Huh interesting about the backup heads in GPT-Neo! I would not expect a dropout-less model to have that—some ideas to consider:
the backup heads could have other main functions but incidentally are useful for the specific task we’re looking at, so they end up taking the place of the main heads
thinking of virtual attention heads, the computations performed are not easily interpretable at the individual head-level once you have a lot of layers, sort of like how neurons aren’t interpretable in big models due to superposition
Re: GPT-Neo being weird, one of the colabs in the original logit lens post shows that logit lens is pretty decent for standard GPT-2 of varying sizes but basically useless for GPT-Neo, i.e. outputs some extremely unlikely tokens for every layer before the last one. The bigger GPT-Neos are a bit better (some layers are kinda intepretable with logit lens) but still bad. Basically, the residual stream is just in a totally wacky basis until the last layer’s computations, unlike GPT-2 which shows more stability (the whole reason logit lens works).

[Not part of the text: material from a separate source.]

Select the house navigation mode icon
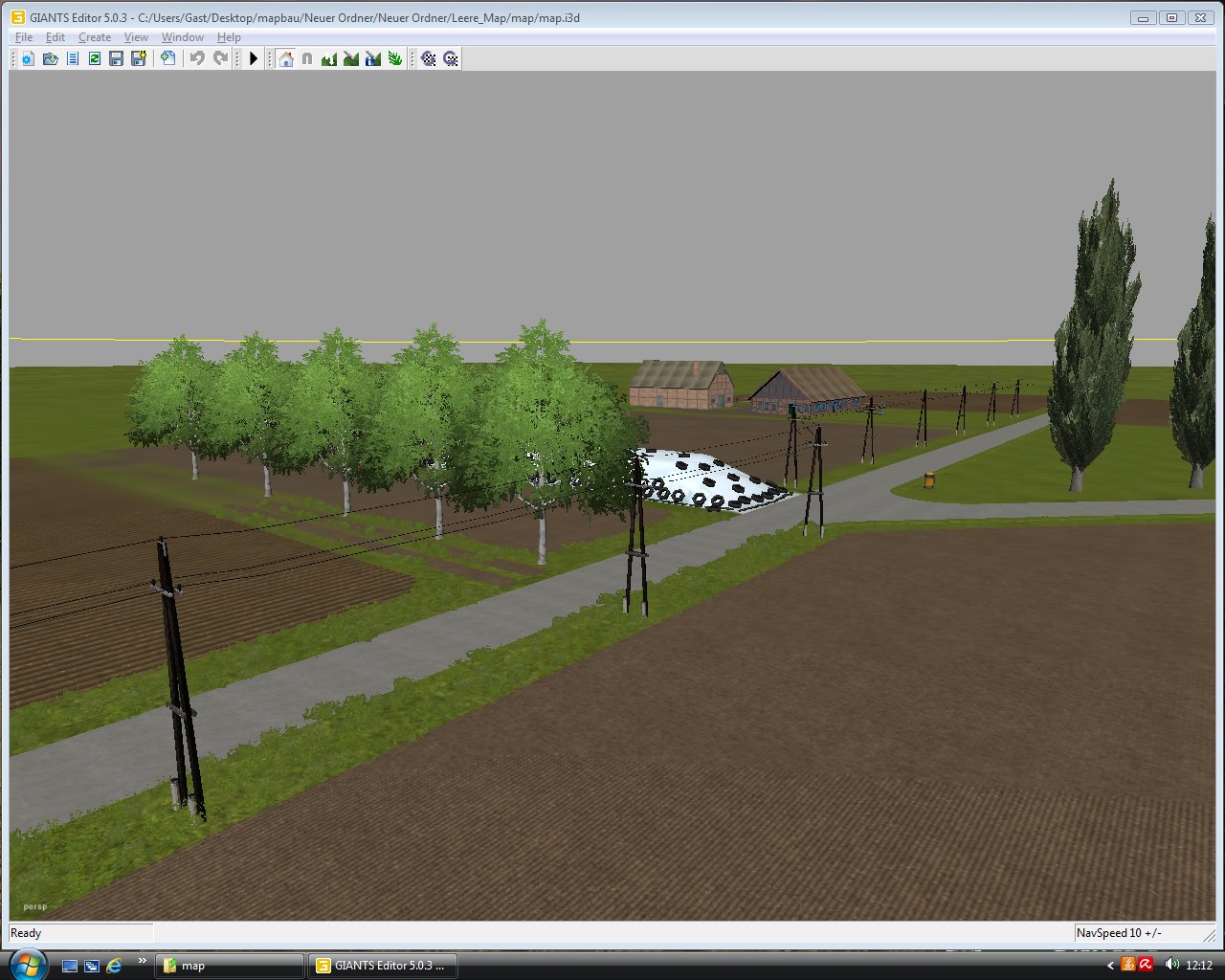 click(285, 59)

One weird thing I noticed with GPT-Neo 125M’s embedding matrix is that the input static embeddings are super concentrated in vector space, avg. pairwise cosine similarity is 0.960 compared to GPT-2 small’s 0.225.
On the later layers not doing much, I saw some discussion on the EleutherAI discord that probes can recover really good logit distributions from the middle layers of the big GPT-Neo models. I haven’t looked into this more myself so I don’t know how it compares to GPT-2. Just seems to be an overall profoundly strange model.
GPT-Neo might be weird because it was trained without dropout iirc. In general, it seems to be a very unusual model compared to others of its size; e.g. logit lens totally fails on it, and probing experiments find most of its later layers add very little information to its logit predictions. Relatedly, I would think dropout is responsible for backup heads existing and taking over if other heads are knocked out.